Brian Azzarello & Maria Llovet Get Provocative in This Exclusive Faithless Preview
Main Art by Paul Pope
Brian Azzarello is one of comics’ premiere provocateurs—just ask Batman’s bat-pole. His long-running work alongside Eduardo Risso on Vertigo’s 100 Bullets established Azzarello as a foundational voice in modern crime comics, and subsequent series like the New 52-era Wonder Woman and the Image Comics werewolf hit Moonshine prove that his range doesn’t begin and end with gritty noir. Barcelona-based artist Maria Llovet is a much newer name to American readers, although her bold, often explicit work on books like There’s Nothing There and Loud has made a fast impression on Western audiences. Beginning next month, Azzarello and Llovet will team up for one of publisher BOOM! Studios’ riskiest, most incendiary titles to date: Faithless.
“Brian and Maria have created a compelling look at a young woman at the center of self-discovery and all the missteps that can come with that…like pursuing the occult,” BOOM! Studios Executive Editro Sierra Hahn said in a statement. “Faithless is beautiful, fun, sexy and wonderfully unexpected.”
Featuring main covers by Eisner Award-winning artist Paul Pope, Faithless marks Azzarello’s debut work for BOOM! Studios, and one of the publisher’s first sexually explicit series.
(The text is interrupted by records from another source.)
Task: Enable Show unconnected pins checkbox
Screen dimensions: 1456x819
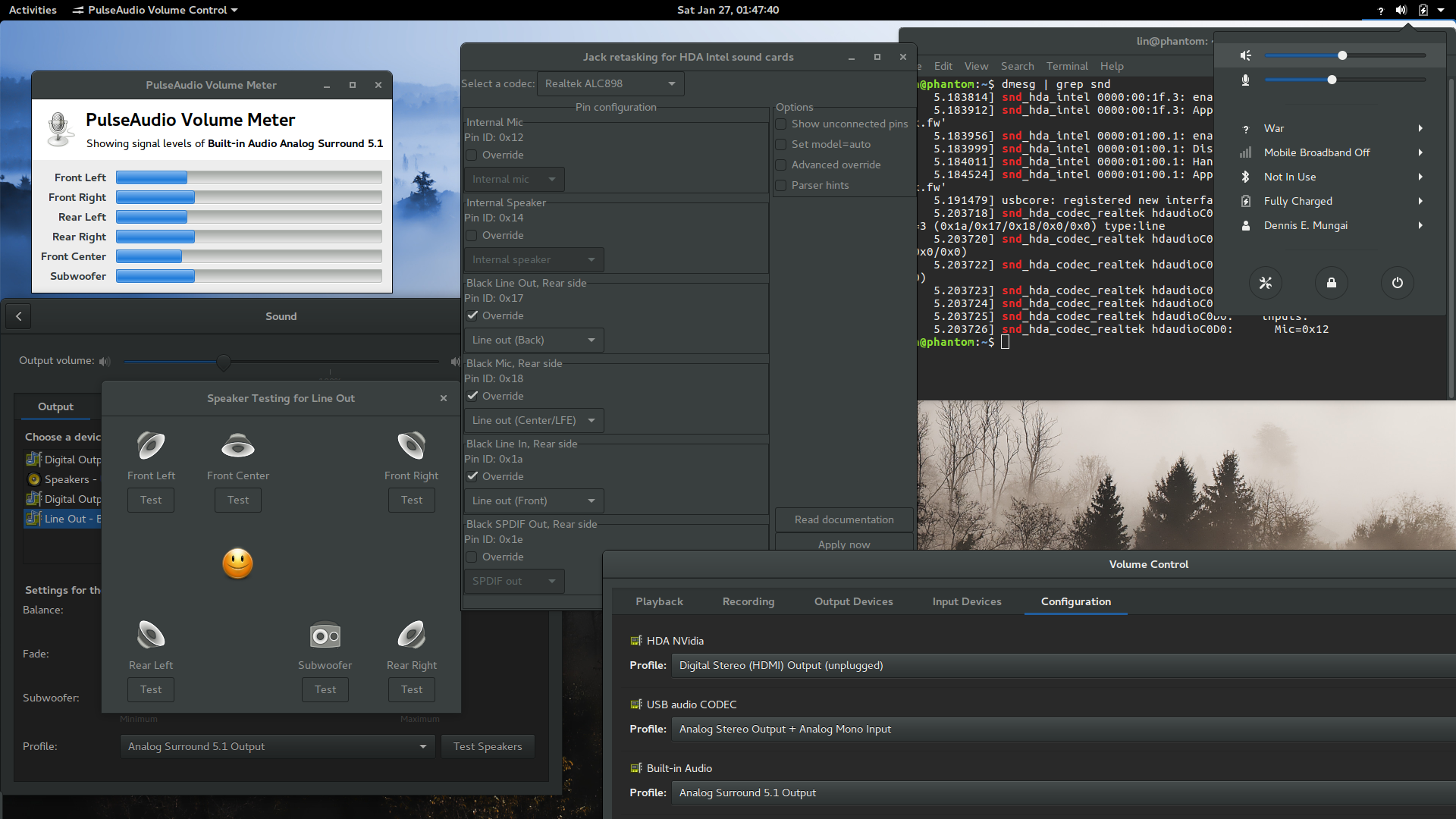Action: pyautogui.click(x=781, y=124)
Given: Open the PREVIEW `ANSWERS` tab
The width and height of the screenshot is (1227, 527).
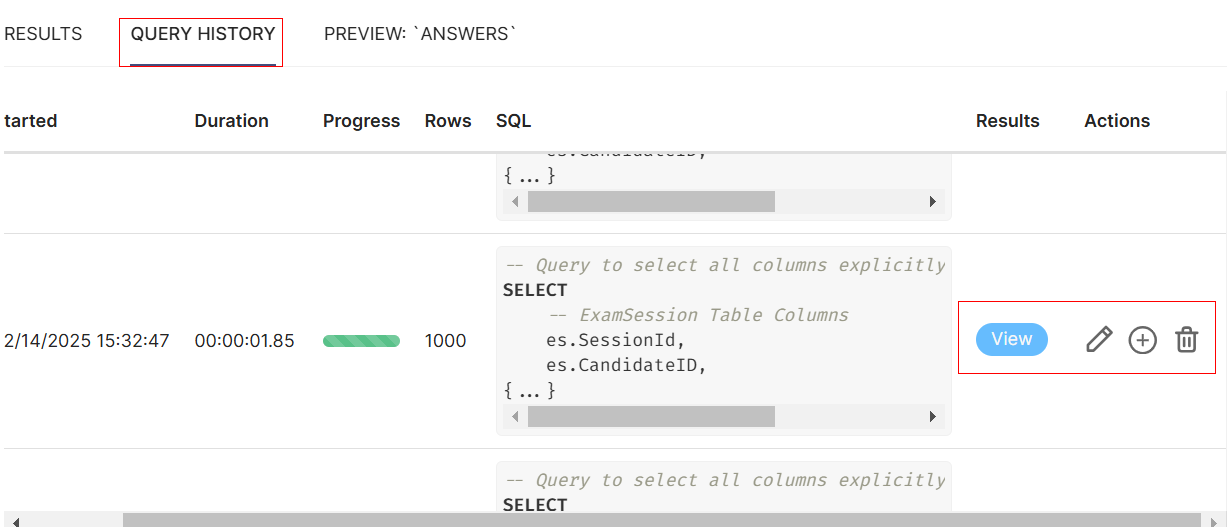Looking at the screenshot, I should (420, 34).
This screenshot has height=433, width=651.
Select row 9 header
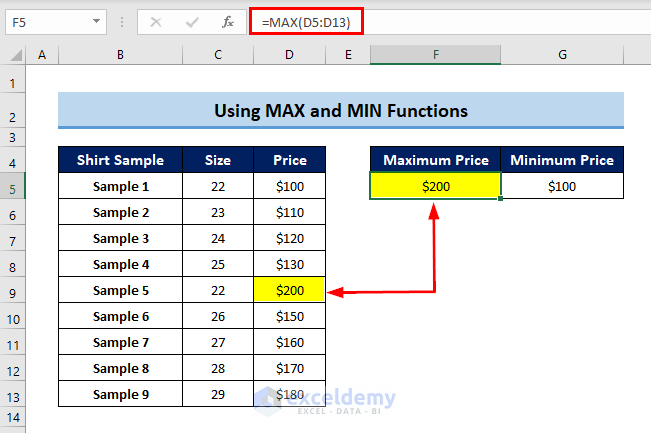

Mingling self-discovery, sex, love and occultism, Faithless follows Faith, a bored young woman who dabbles in black magic—and catches the attention of some very dangerous infernal forces. Paste readers can check out an exclusive extended preview of the five-issue mini-series, but be warned: unlike prior peeks at Faithless, Llovet’s pages below are uncensored. We’ve also got the debut of Lee Bermejo’s variant cover for the first issue. Faithless #1 hits comic stores and digital retailers April 10th, 2019.
NSFW Pages Follow Below
Faithless #1 Cover Art by Paul Pope
Faithless #1
Writer: Brian Azzarello
Artist: Maria Llovet
Publisher: BOOM! Studios
Release Date: April 10, 2019
Faith. Sex. The Devil.
Faith likes to dabble with magic. Her friends think it’s cute-and not just a little off-putting, but it’s part of her charm and her warped search for purpose in a world that makes too much sense. But she’s a true believer and knows there is a power within her reach. She’s right, of course. It just took a while for that magic, that temptation, that unknowable thing to find her…
In short—Faith is bored as hell. And Hell has noticed.